Mines are recycling more water than ever before. This is a logical response to water stresses (see our article on Water Balances).  However, there is a risk associated with the good stewardship of water.  Deleterious elements and compounds can concentrate in recycled mine water as it is recycled again and again, and these deleterious elements can decrease your recovery.  Levay & Smart, 2001 observed the following:

For instance, in one case study, it was established using the integrated methodology that very high surface coverages of sulphide minerals were occurring due to precipitation of zinc hydroxide (with some copper(II) hydroxide) at pH>8.

Many metallurgists rightfully obsess over their process chemistry – paying close attention to reagents, pH and other critical factors.  In a typical flotation system, water is 65-75% of the total mass flowing through the circuit.  Therefore, is it not also prudent to know what is in your water?

As mentioned above, many mines are required to consume or re-use mine contact water (Gunson, 2013), (Norgate & Lovel, 2004).  This mine contact water is often overflow from a tailing thickener, concentrate filtrate, or water reclaimed from a tailings pond.  But it can also be leachate and runoff from acid-generating mine waste, or low-pH water pumped from a pit or underground workings.  This water is nearly always mixed together in a holding pond or a tank.  But what happens next could be a hidden risk to your process circuit.

How different water streams with different chemistries react is critically important, for example, if the pH increases, one can form precipitates (principal of which are sludge-like iron ferrohydroxides) or one can precipitate calcium sulfate compounds.   These nuisance precipitates can scale up a system, slow down processing, reduce recovery, and can cause problems throughout the flowsheet.  As mentioned previously, zinc and copper precipitates can cover the surfaces of sulfides rendering them unresponsive to flotation.

The solution to this problem is to understand the chemical impacts of your water feed, water recycling, water consumption and water usage plan. This is done with a detailed and fully integrated water balance and geochemical analysis that quantifies all sources of mine water and defines the mixing ratio between contact water, recycled water, and fresh water.  This analysis produces detailed time-variant (seasonally adjusted) mixing ratios between different water sources around the site.  Furthermore, it can ascertain the effects of evapo-concentration occurring in holding ponds.

A simple ratio balance between sources of water is not enough.  In aqueous chemistry, mixing water with 1000 mg/L of sulfate and 100 mg/L of sulfate in equal quantities does not always equal a solution with 550 mg/L of sulfate.   Equilibrium reactions, precipitation reactions, and other chemical interactions make simple mixing calculations inaccurate.

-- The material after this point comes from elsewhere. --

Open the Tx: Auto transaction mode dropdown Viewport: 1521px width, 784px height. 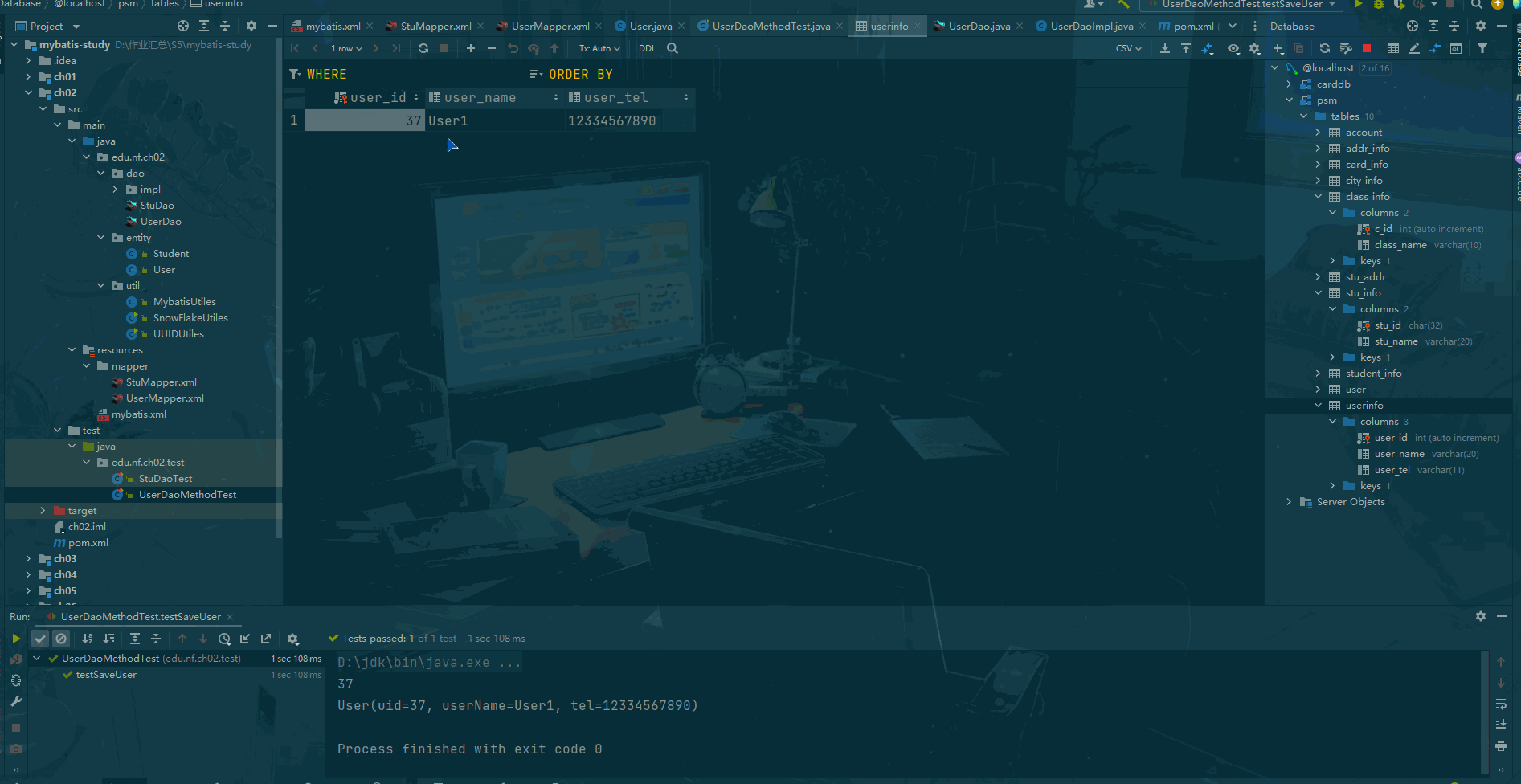point(599,48)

Modern mines require a site-wide water balance that is integrated with a geochemical model to determine the quality of the resultant water created by mixing many different sources of water together.   These efforts do not need to be exhaustive studies, and can be completed relatively quickly. Recycled water can be a source of significant process issues and many times water is overlooked as the cause.  If you are operating or planning to develop a process plant, are you paying enough attention to your water?

References

Gunson, A. J. (2013). Quantifying, Reducing and Improving Mine Water Use. Vancouver, BC, Canada: University of British Colombia, pHd Thesis.

Levay, G., & Smart, R. a. (2001). The Impact of Water Quality on Flotation Performance. Journal of the South African Institute of Mining and Metallurgy, 70-75.

Norgate, T., & Lovel, R. (2004). Water Use in Metal Production: A Life-Cycle Perspective. Commonwealth Scientific and Industrial Research Organisation, DMR-2505.